Referential integrity

  • Referential integrity is a database concept that ensures that relationships between tables remain consistent. When one table has a foreign key to another table, the concept of referential integrity states that you may not add a record to the table that contains the foreign key unless there is a corresponding record in the linked table. It also includes the techniques known as cascading update and cascading delete, which ensure that changes made to the linked table are reflected in the primary table.
  • Consider the situation where we have two tables: Employees and Managers. The Employees table has a foreign key attribute entitled ManagedBy which points to the record for that employee’s manager in the Managers table.

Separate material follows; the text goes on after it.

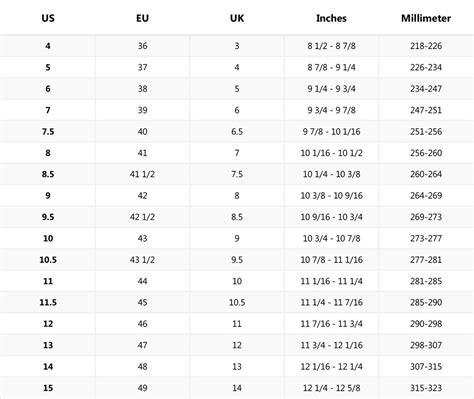Select UK size 10.5 cell
Image resolution: width=474 pixels, height=399 pixels.
[237, 302]
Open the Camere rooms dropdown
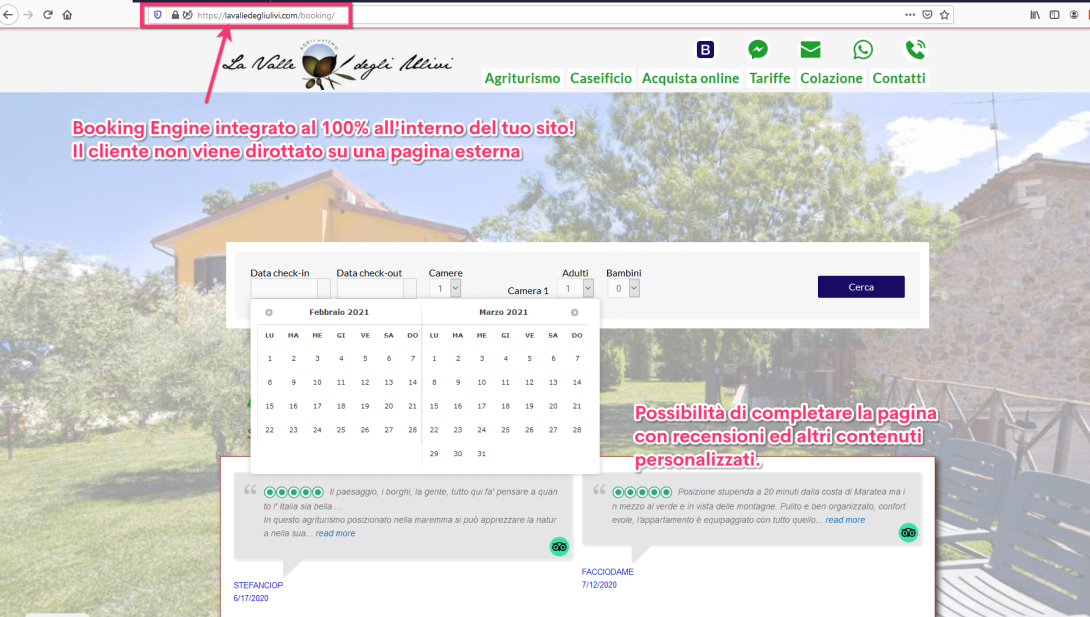This screenshot has height=617, width=1090. pos(445,288)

Referential integrity enforces the following three rules:
    • We may not add a record to the Employees table unless the ManagedBy attribute points to a valid record in the Managers table.
    • If the primary key for a record in the Managers table changes, all corresponding records in the Employees table must be modified using a cascading update.
    • If a record in the Managers table is deleted, all corresponding records in the Employees table must be deleted using a cascading delete.

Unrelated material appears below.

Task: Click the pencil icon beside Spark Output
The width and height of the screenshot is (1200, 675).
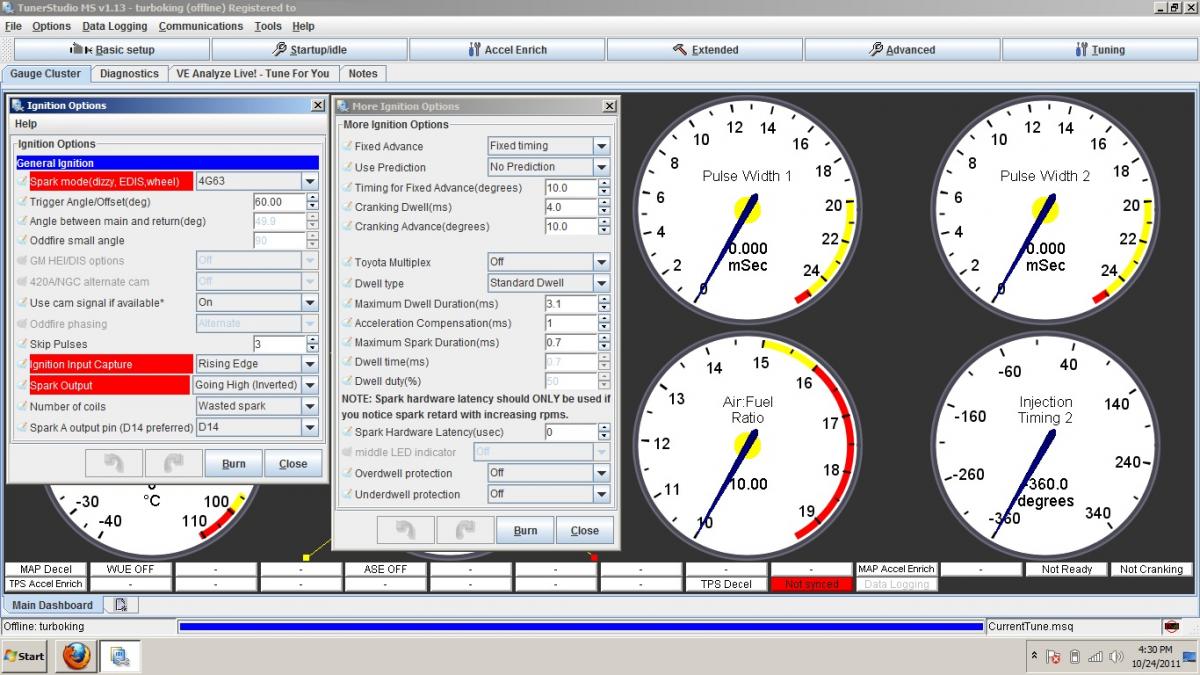Action: pyautogui.click(x=22, y=386)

Database strategy for multi-tanent applications

  • Separate Database:
    • Computing resources and application code are generally shared between all the tenants on a server, but each tenant has its own set of data that remains logically isolated from data that belongs to all other tenants. Metadata associates each database with the correct tenant, and database security prevents any tenant from accidentally or maliciously accessing other tenants' data.
    • Giving each tenant its own database makes it easy to extend the application's data model (discussed later) to meet tenants' individual needs, and restoring a tenant's data from backups in the event of a failure is a relatively simple procedure. Unfortunately, this approach tends to lead to higher costs for maintaining equipment and backing up tenant data. Hardware costs are also higher than they are under alternative approaches, as the number of tenants that can be housed on a given database server is limited by the number of databases that the server can support. (Using autoclose to unload databases from memory when there are no active connections can make an application more scalable by increasing the number of databases each server can support.).
  • Shared Database, separate schema
    • Another approach involves housing multiple tenants in the same database, with each tenant having its own set of tables that are grouped into a schema created specifically for the tenant. When a customer first subscribes to the service, the provisioning subsystem creates a discrete set of tables for the tenant and associates it with the tenant's own schema. You can use the SQL CREATE command to create a schema and authorize a user account to access it. 
    • Like the isolated approach, the separate-schema approach is relatively easy to implement, and tenants can extend the data model as easily as with the separate-database approach. A significant drawback of the separate-schema approach is that tenant data is harder to restore in the event of a failure. If each tenant has its own database, restoring a single tenant's data means simply restoring the database from the most recent backup. With a separate-schema application, restoring the entire database would mean overwriting the data of every tenant on the same database with backup data, regardless of whether each one has experienced any loss or not. Therefore, to restore a single customer's data, the database administrator may have to restore the database to a temporary server, and then import the customer's tables into the production server—a complicated and potentially time-consuming task.
  • Shared Database, shared schema
    • A third approach involves using the same database and the same set of tables to host multiple tenants' data. A given table can include records from multiple tenants stored in any order; a Tenant ID column associates every record with the appropriate tenant.
    • Of the three approaches explained here, the shared schema approach has the lowest hardware and backup costs, because it allows you to serve the largest number of tenants per database server. However, because multiple tenants share the same database tables, this approach may incur additional development effort in the area of security, to ensure that tenants can never access other tenants' data, even in the event of unexpected bugs or attacks.
    • The procedure for restoring data for a tenant is similar to that for the shared-schema approach, with the additional complication that individual rows in the production database must be deleted and then reinserted from the temporary database. If there are a very large number of rows in the affected tables, this can cause performance to suffer noticeably for all the tenants that the database serves.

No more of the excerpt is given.